- **INPUT DATA**
━━━━━━━━━━━━━━━━━━━━
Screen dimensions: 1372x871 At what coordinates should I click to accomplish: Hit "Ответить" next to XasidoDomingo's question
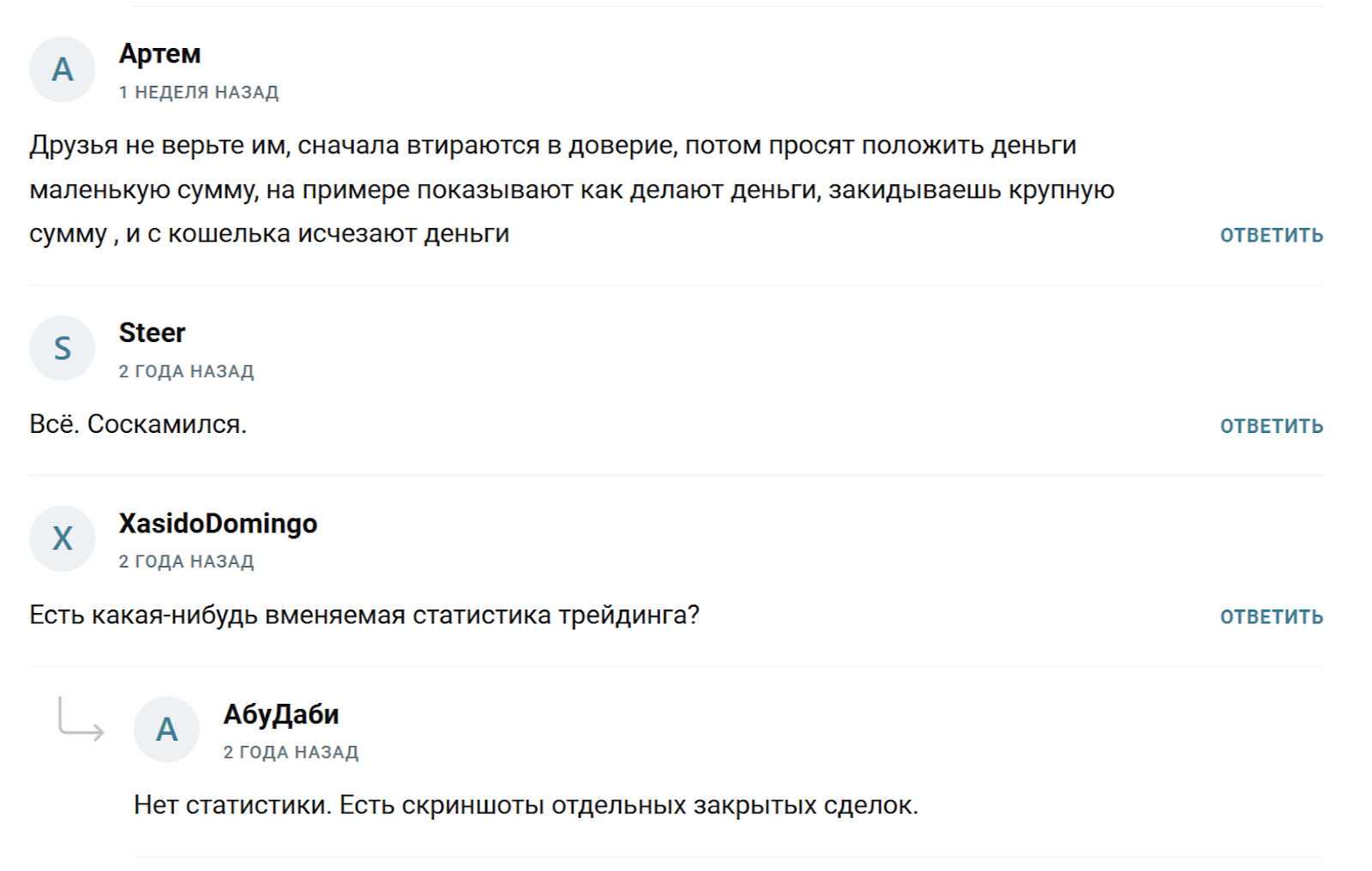pyautogui.click(x=1271, y=616)
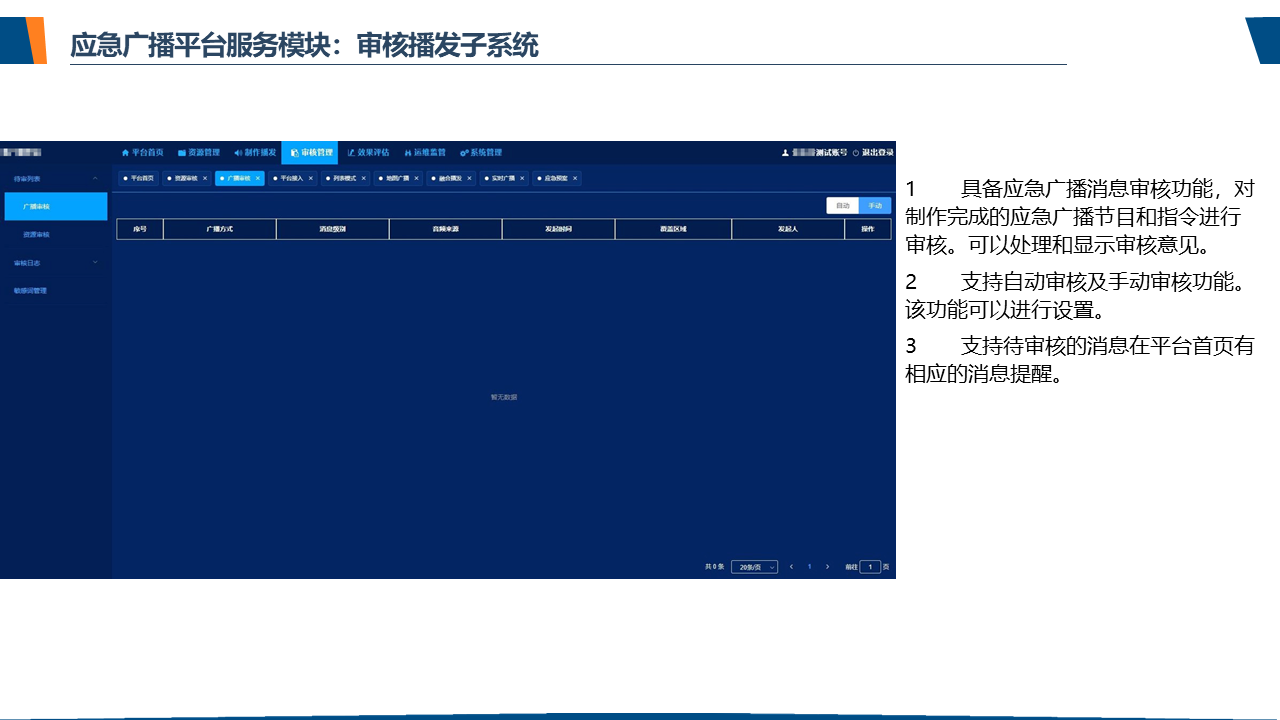Collapse the 待审列表 sidebar group
Screen dimensions: 1280x720
click(x=95, y=178)
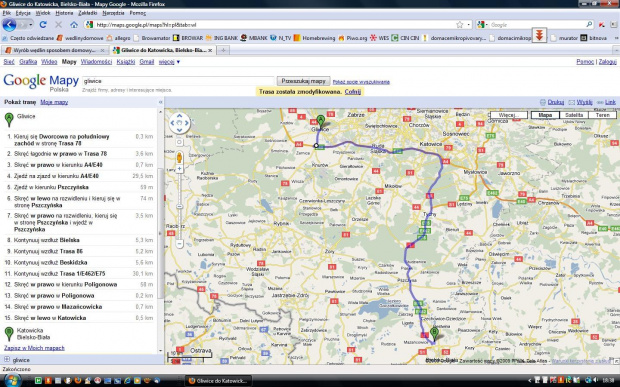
━━━━━━━━━━━━━━━━━━━━
- **EXERCISE OBJECTIVE**
The expected result is the material restated word for word, minus any picture.

- **ANSWER BOX**
Screen dimensions: 1372x871 At what coordinates should I click to accomplish: Hit "Ответить" next to XasidoDomingo's question
pyautogui.click(x=1271, y=616)
Collapse the 待审列表 sidebar group
Screen dimensions: 1280x720
click(x=95, y=178)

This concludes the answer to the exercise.